Sezione del testo —
SIMENON SIMENON. MAIGRET DE LA TELEVISION ITALIENNE JUSQU'A PIGALLE
L'enquête en "film" du Cervi-Maigret il y a 50 ans. Curiosité et des souvenirs d'une aventure sur le grand écran, mais qui n'a pas eu la chance de la série tv
SIMENON SIMENON. MAIGRET FROM ITALIAN TV TO PIGALLE
The only investigation "film" of the Cervi-Maigret 50 years ago. Curiosity and memories of an adventure on the big screen but did not have the luck of the television series

Era il 30 dicembre 1966 quando, dopo diversi mesi di lavorazione, usci in italia il film Maigret a Pigalle. Erano gli anni del fortunato sceneggiato televisivo della Rai iniziato nel '64, Le inchieste del commissario Maigret. Grande successo, con Gino Cervi nei panni del commissario, del primo ciclo con un ascolto medio di circa 13 milioni e mezzo di spettatori; il secondo con quasi 14 milioni. L'attore che pure nella sua carriera teatrale e cinematografica aveva già riscosso successi notevoli, si trovò ad affrontare una notorietà e un'attenzione mediatica davvero straordinari.
Ecco alcuni compagni di viaggio in questa avventura: Diego Fabbri alla sceneggiatura, Mario Landi alla regia, Andrea Camilleri come delegato Rai alla produzione e un cast di attori teatrali di primo livello.
Sull'onda di un successo di tali proporzioni, si pensò ad una produzione cinematografica. Si organizzò una produzione italo-francese. I produttori furono per gli italiani il duo Riganti-Cervi e per quella transalpina la compagnia Les Films Number One. La base da cui partire era costituita dal romanzo simenoniano Maigret au Picratt's, scritto nel '50, periodo americano, e pubblicato in Italia nel '54 come Maigret al night club.

Compiti da svolgere —
(A) Le seguenti affermazioni concordano con il brano sul film Maigret a Pigalle? Per ognuna rispondi sì o no e riporta tra virgolette le parole precise del brano che lo stabiliscono. (i) Il film uscì in Italia il 30 dicembre 1966. (ii) Diego Fabbri curò la regia. (iii) Il romanzo Maigret au Picratt's fu pubblicato in Italia nel '54.
(B) Prosegui il brano sul film Maigret a Pigalle a partire dalla sua ultima frase.

(Voci di posizione di testo ed elementi)
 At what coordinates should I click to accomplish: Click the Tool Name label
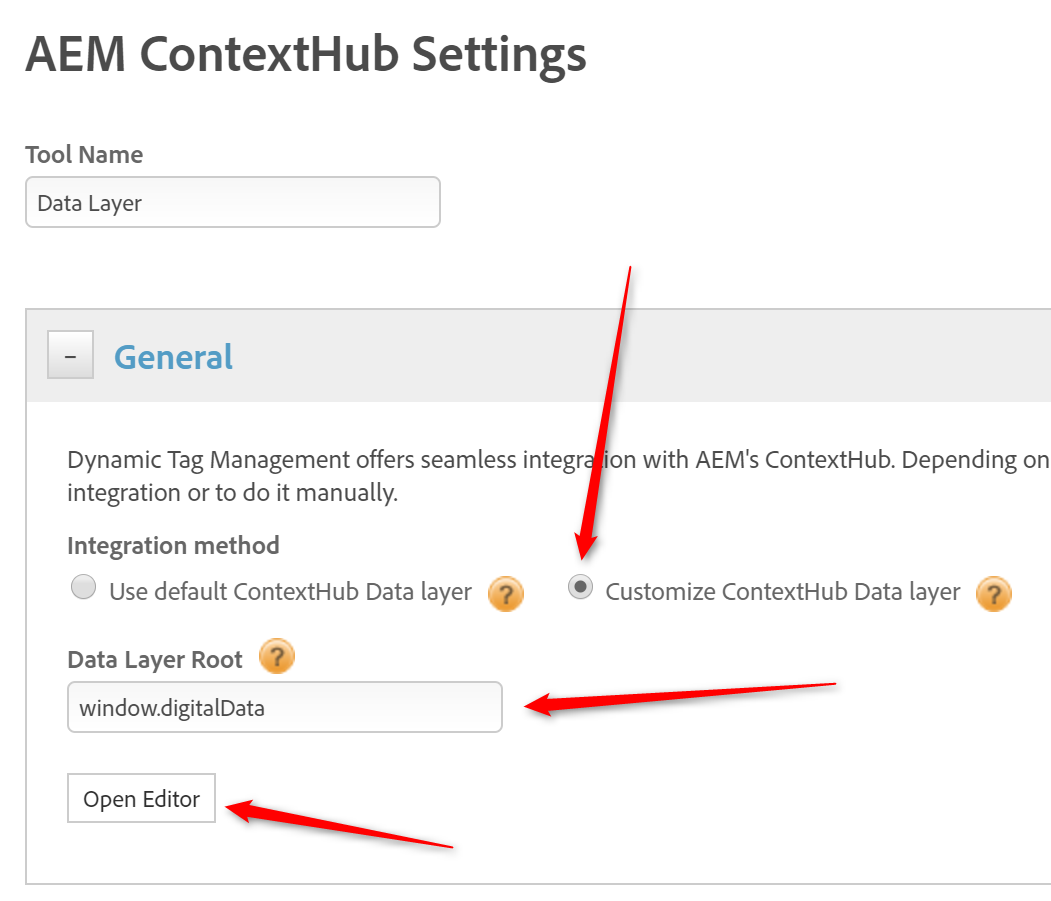[x=84, y=155]
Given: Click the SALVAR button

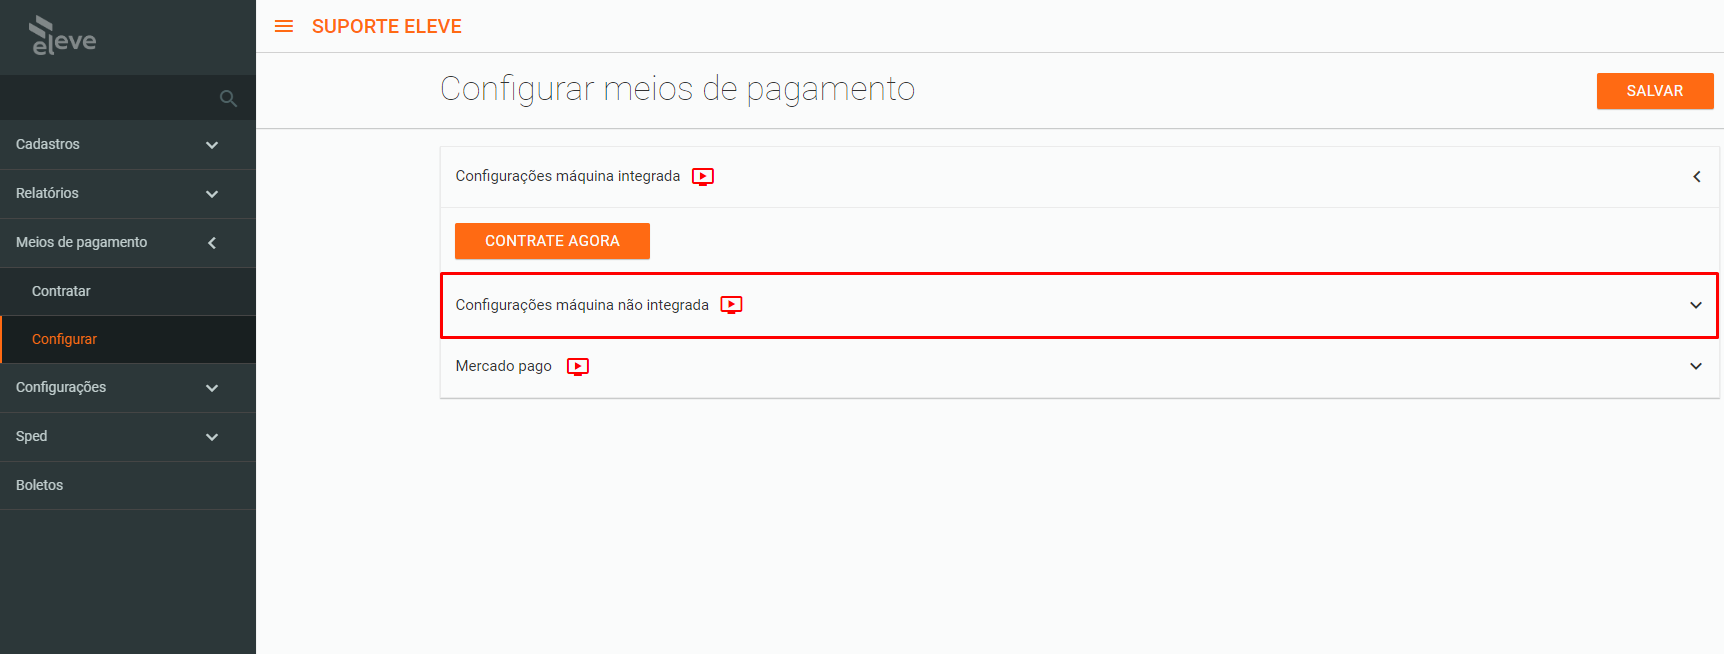Looking at the screenshot, I should click(1655, 91).
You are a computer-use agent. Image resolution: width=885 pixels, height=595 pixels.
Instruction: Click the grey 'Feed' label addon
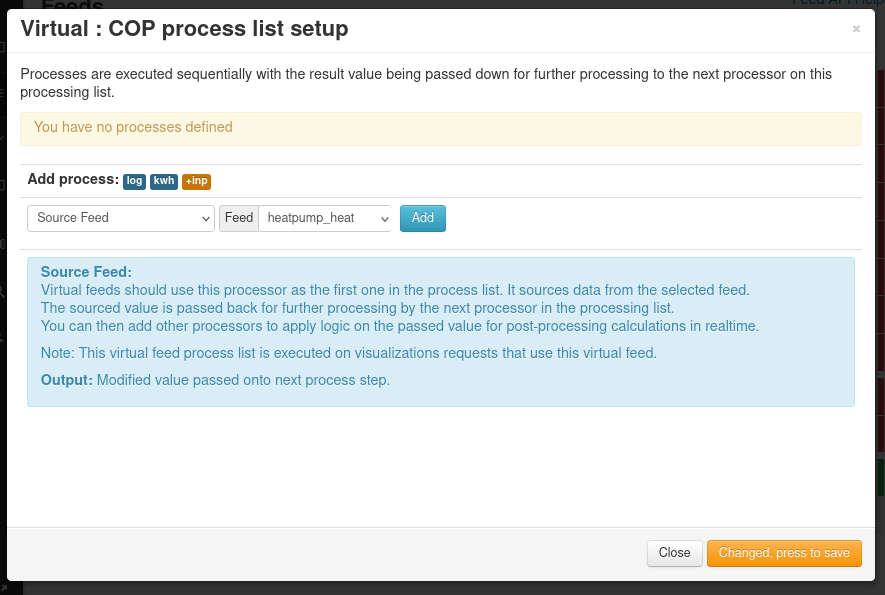point(239,218)
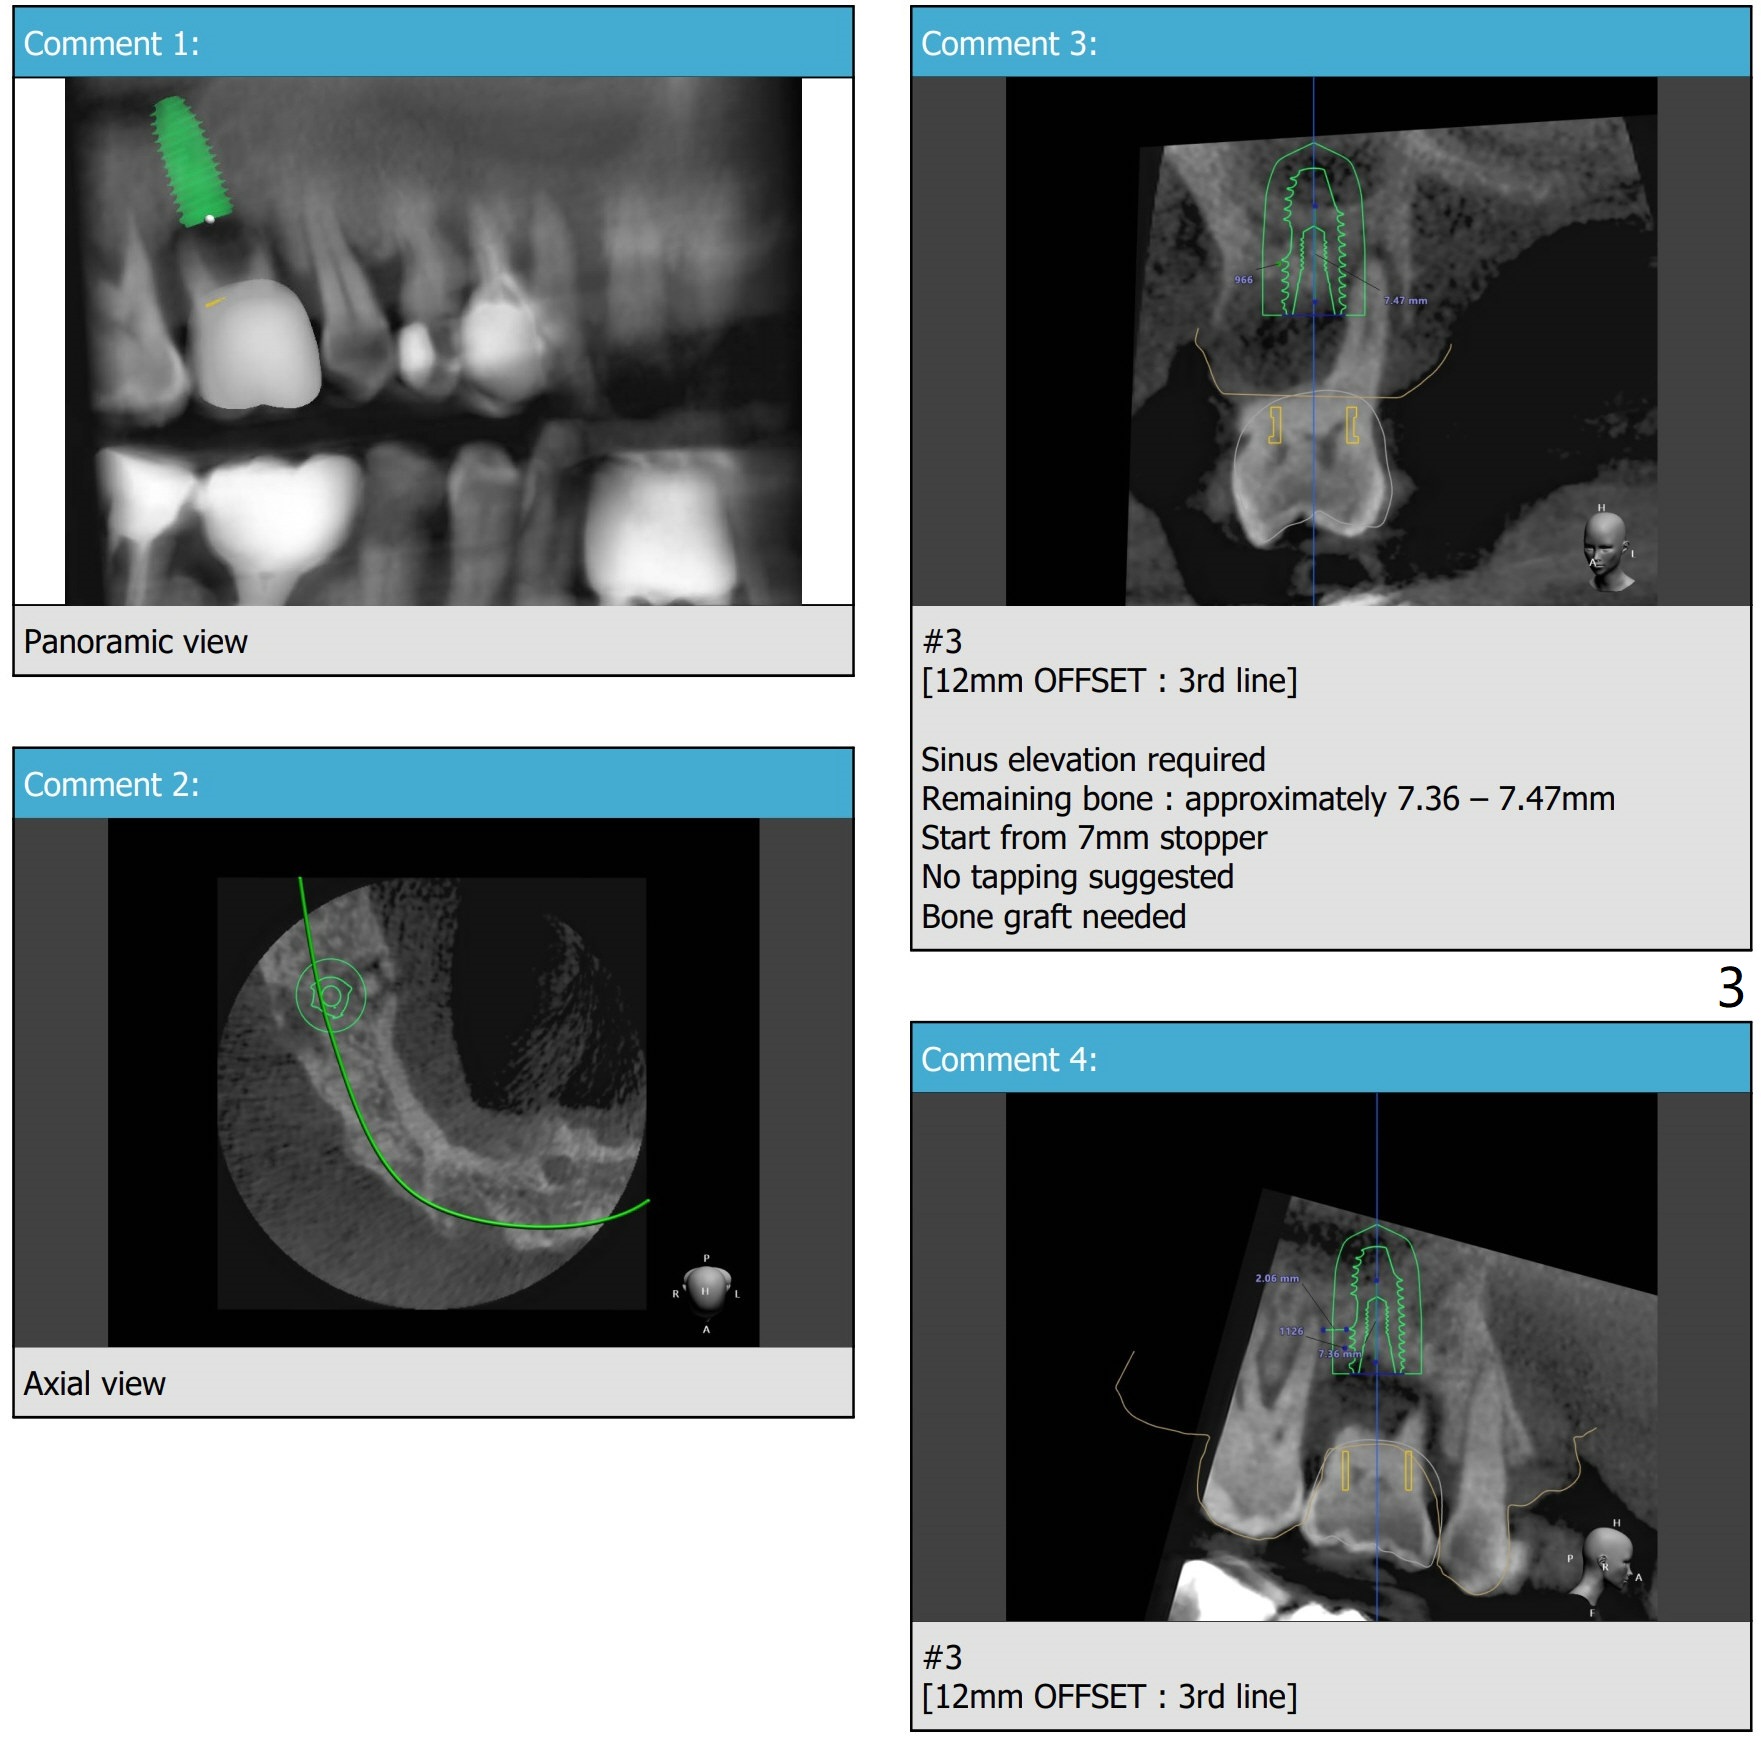
Task: Click the 'Sinus elevation required' note
Action: pyautogui.click(x=1092, y=760)
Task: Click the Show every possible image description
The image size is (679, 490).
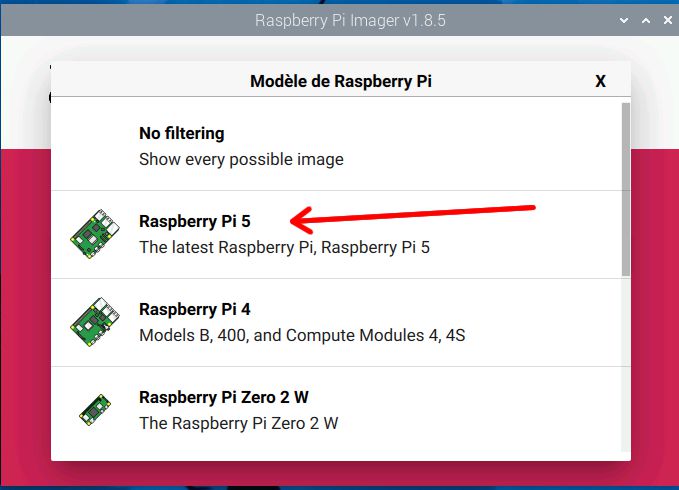Action: 241,160
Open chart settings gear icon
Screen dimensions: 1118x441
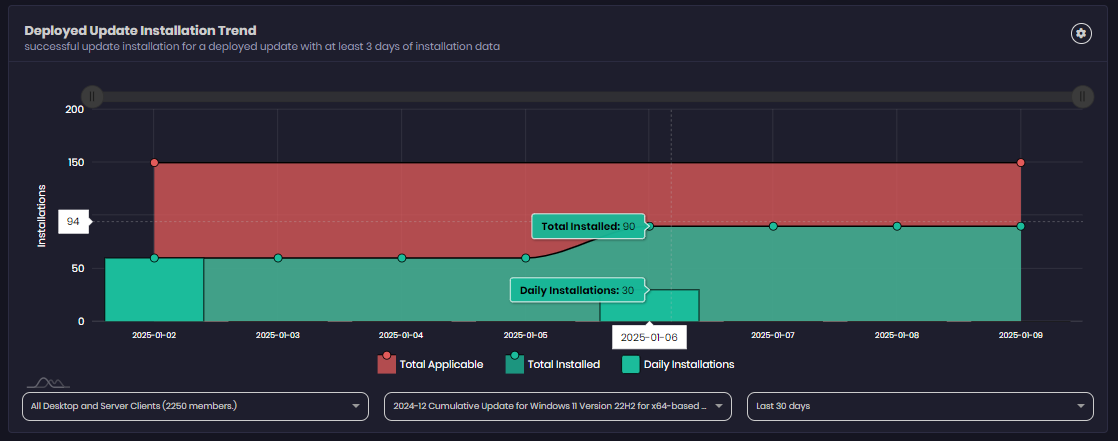(x=1080, y=33)
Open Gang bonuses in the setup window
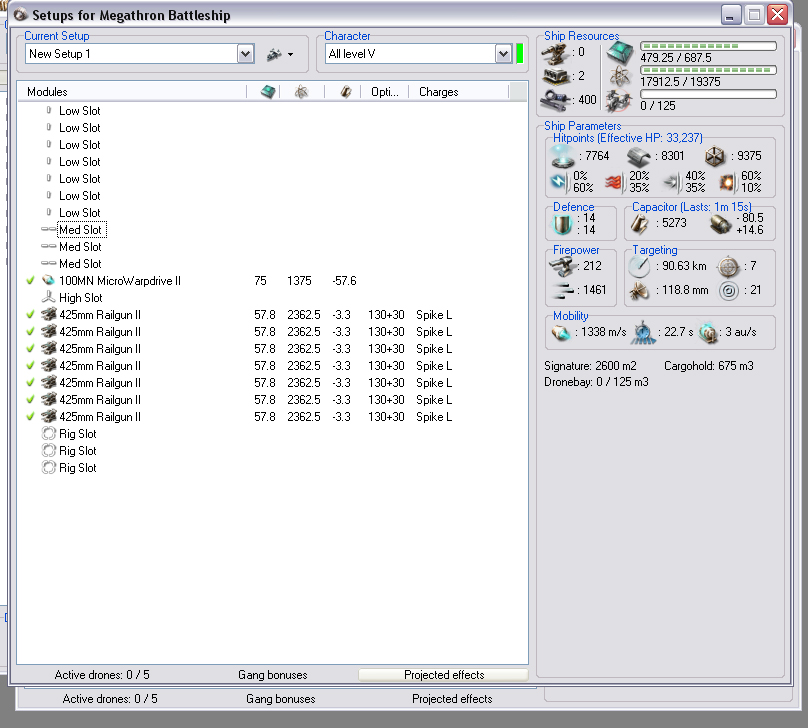This screenshot has height=728, width=808. 272,675
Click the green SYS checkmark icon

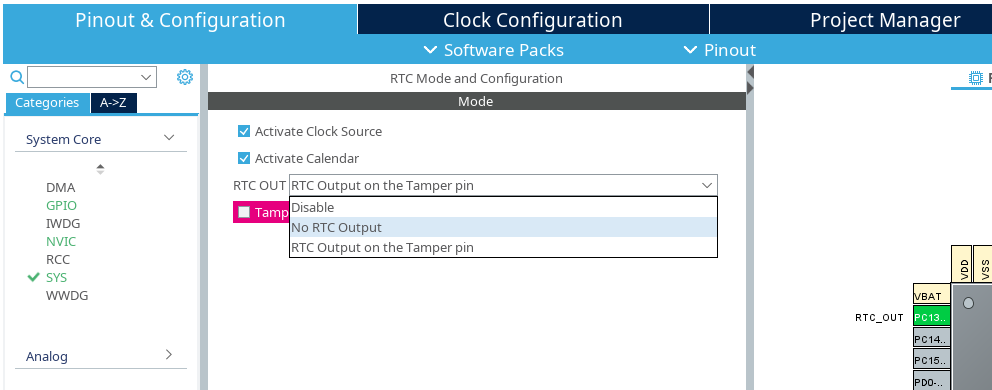(x=34, y=277)
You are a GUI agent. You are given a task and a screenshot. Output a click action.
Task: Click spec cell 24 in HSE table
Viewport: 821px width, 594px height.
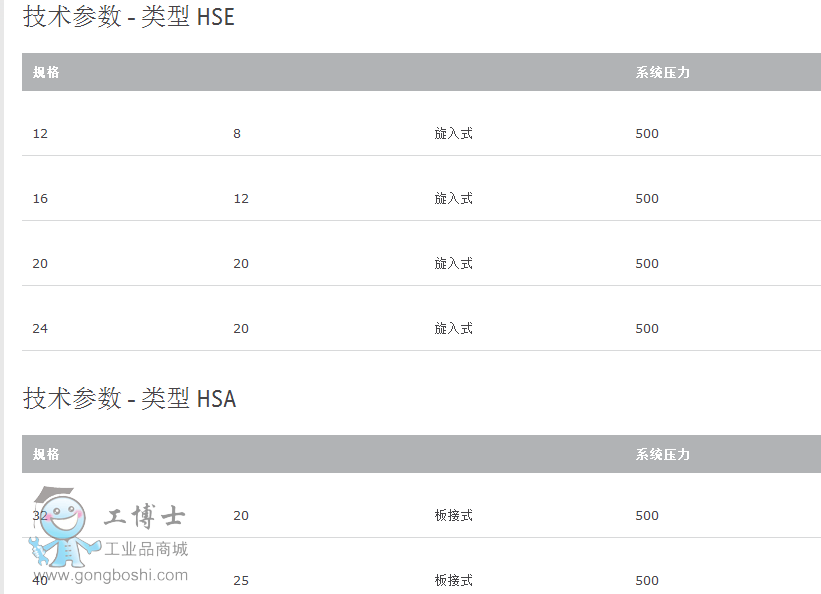click(x=40, y=329)
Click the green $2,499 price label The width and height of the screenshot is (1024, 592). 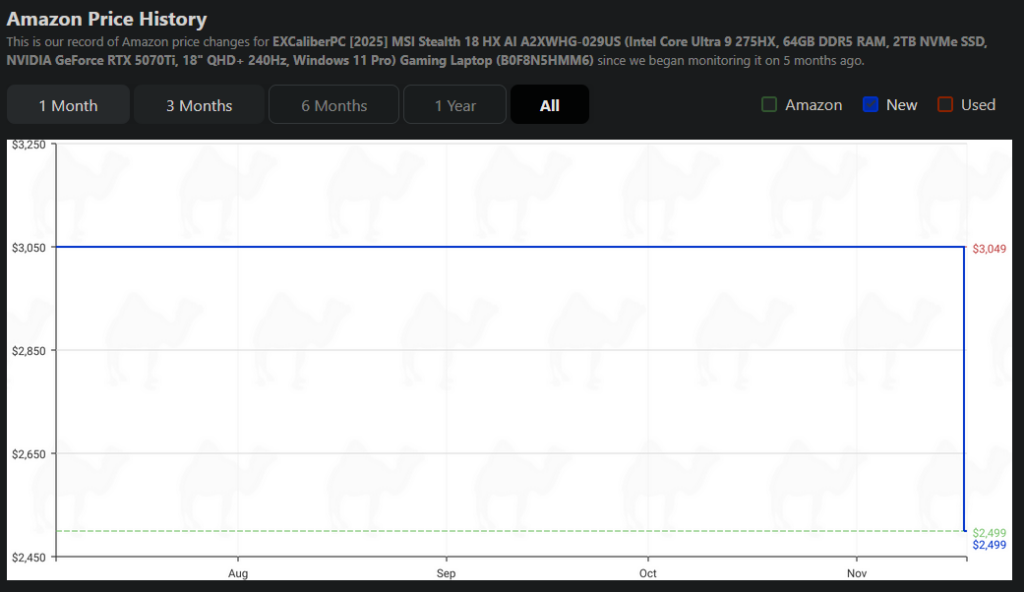[x=988, y=532]
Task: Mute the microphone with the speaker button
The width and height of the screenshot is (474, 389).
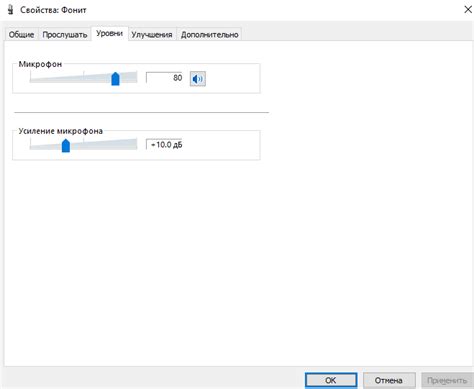Action: coord(198,79)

Risultati per compito —
(A)
(i) Sì: «Era il 30 dicembre 1966 quando, dopo diversi mesi di lavorazione, usci in italia il film Maigret a Pigalle».
(ii) No: «Diego Fabbri alla sceneggiatura, Mario Landi alla regia».
(iii) Sì: «pubblicato in Italia nel '54 come Maigret al night club».

(B)
Solo che questa volta la squadra non era proprio quella televisiva. Anzi... Addio a Craveri e Fabbri, la sceneggiatura la prese in mano il regista Landi. Le musiche furono affidate ad Armando Trovajoli, un compositore allora molto in voga tra le produzioni cinematografiche non solo italiane.
Addio anche agli attori che circondavano Cervi nel piccolo schermo: M.me Maigret non compare nel film e quindi niente Andreina Pagnani. E anche lo staff di ispettori viene stravolto: Lucas, interpretato da Mario Maranzana, é anche lui assente, Janvier non ha più il volto di Daniele Tedeschi, ma quello di Claudio Biava, Torrence non è Manlio Busoni, ma Christian Barbier, Lapoint è interpretato da Riccardo Garrone e non da Gianni Musy. E "desaparecido" é anche il giudice Coméliau impersonato in tv da Franco Volpi, personaggio assente nella pellicola.
Insomma in ossequio alla produzione anche francese, che prevedeva evidentemente attori francesi, si andò contro la regola "squadra che non vince non si cambia".
Questo, anche se è facile dirlo a posteriori, davvero non fu un bene per il film e per il suo successo.
Nonostante la produzione si fosse affidata per la distribuzione internazionale alla tedesca Constantine Film che portò il film anche nelle due Germanie (Ovest ed Est), in Brasile, Spagna, Grecia, Olanda, Portogallo e Turchia, non si può parlare di successo e soprattutto fu un esito affatto paragonabile alle aspettative che il trionfo della serie televisiva poteva far intravedere.
Qualche chicca la scoviamo scorrendo il cast. Ad esempio troviamo come operatore di macchina un certo Joe D'Amato, pseudonimo di Aristide Massaccesi, che negli anni 70-'80 fu, come regista, il re incontrastato della filmografia erotica italiana.
La protagonista femminile del film era Lila Kedrova, nome che soprattutto in Italia non si conosceva granché. Russa, emigrata da piccola in Francia, lavorò con registi come Costa-Gavras (Zorba il Greco, con cui vinse nel '64 l'Oscar nella parte di madame Hortense), Alfred Hitchocock (Il sipario strappato), Jacques Becker (Montparnasse), John Huston (Lettera al Cremlino) e ancora Robert Siodmak, Julien Duvivier e Roman Polansky.
Altra curiosità, che ci ricorda Wikipedia, è l'impressionante scena dell'inseguimento dei giornalisti sul Pont dell'Alma, che anticipa quello drammatico avvenuto realmente, poco più di trent'anni dopo, in cui trovarono la morte Lady Diana e il suo compagno Al-Fayed, stesso posto, stesso inseguimento da parte alcuni foto-reporter.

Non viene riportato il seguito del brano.